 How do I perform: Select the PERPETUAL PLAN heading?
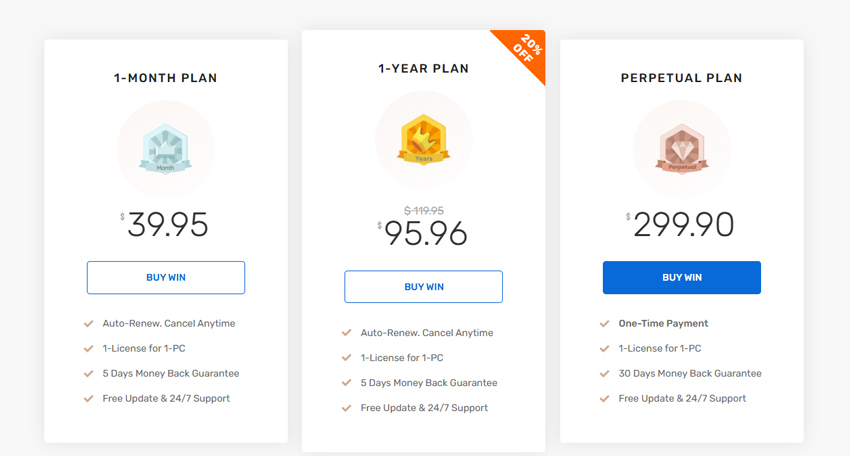click(682, 78)
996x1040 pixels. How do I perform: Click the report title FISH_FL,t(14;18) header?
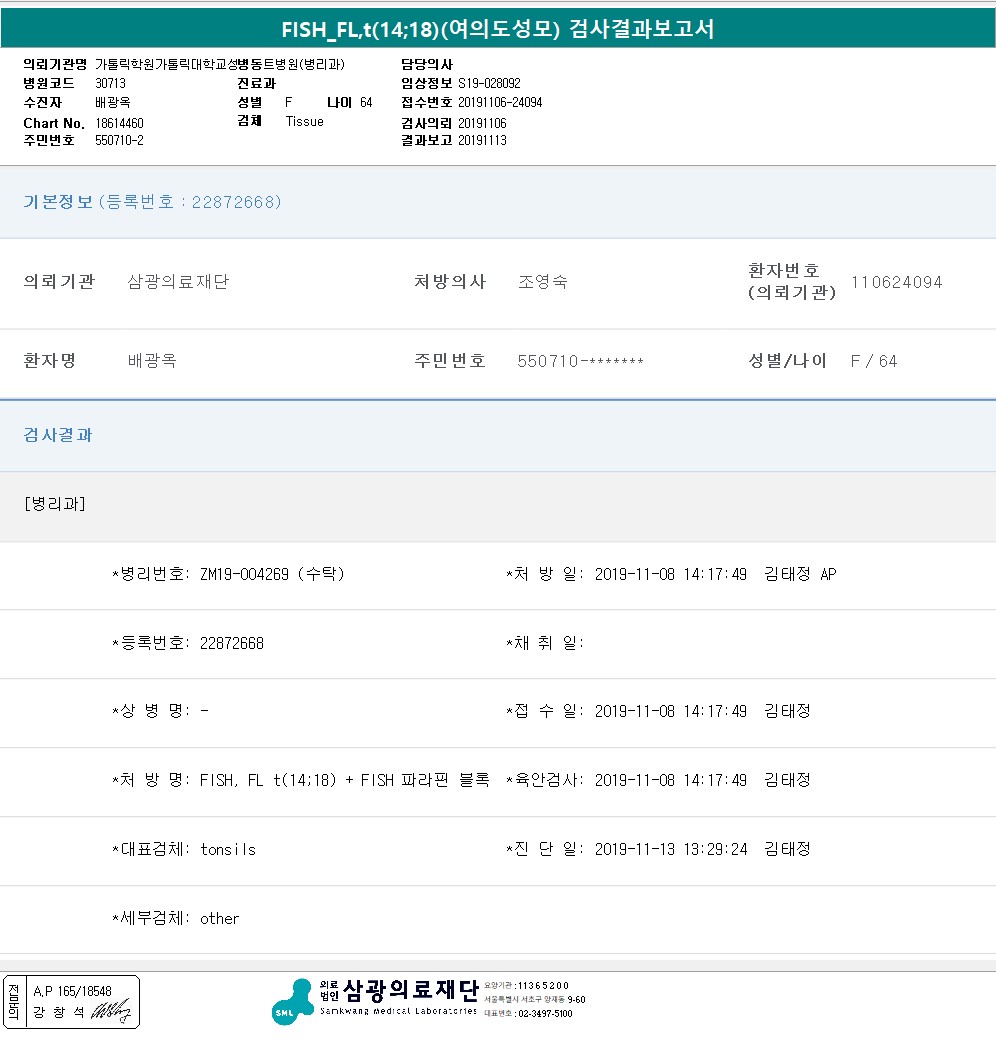[498, 28]
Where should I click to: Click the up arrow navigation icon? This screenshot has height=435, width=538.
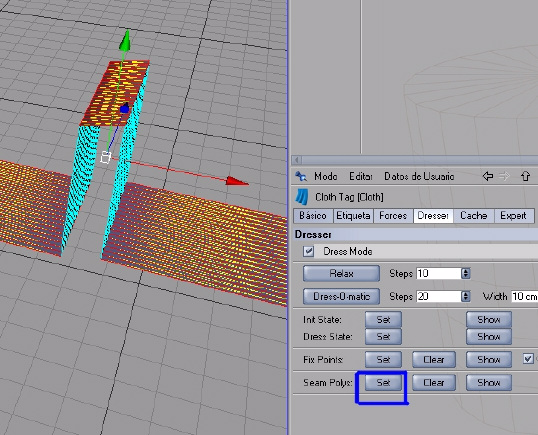(526, 176)
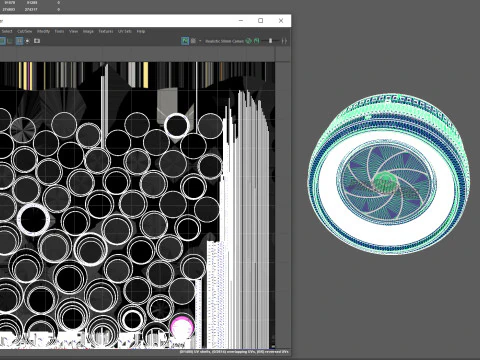Select the magenta highlighted circular UV shell
The image size is (480, 360).
tap(182, 327)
•••••
* AIM OF THE TASK:
Restate every record exactly, please; do not copy the pictures.

* ANSWER FOR THIS EXERCISE:
 How do I perform: Select the PERPETUAL PLAN heading?
click(682, 78)
996x1040 pixels. How do I perform: Click the report title FISH_FL,t(14;18) header?
[498, 28]
Where should I click to: Click the up arrow navigation icon? This screenshot has height=435, width=538.
(526, 176)
Select the magenta highlighted circular UV shell
The image size is (480, 360).
tap(182, 327)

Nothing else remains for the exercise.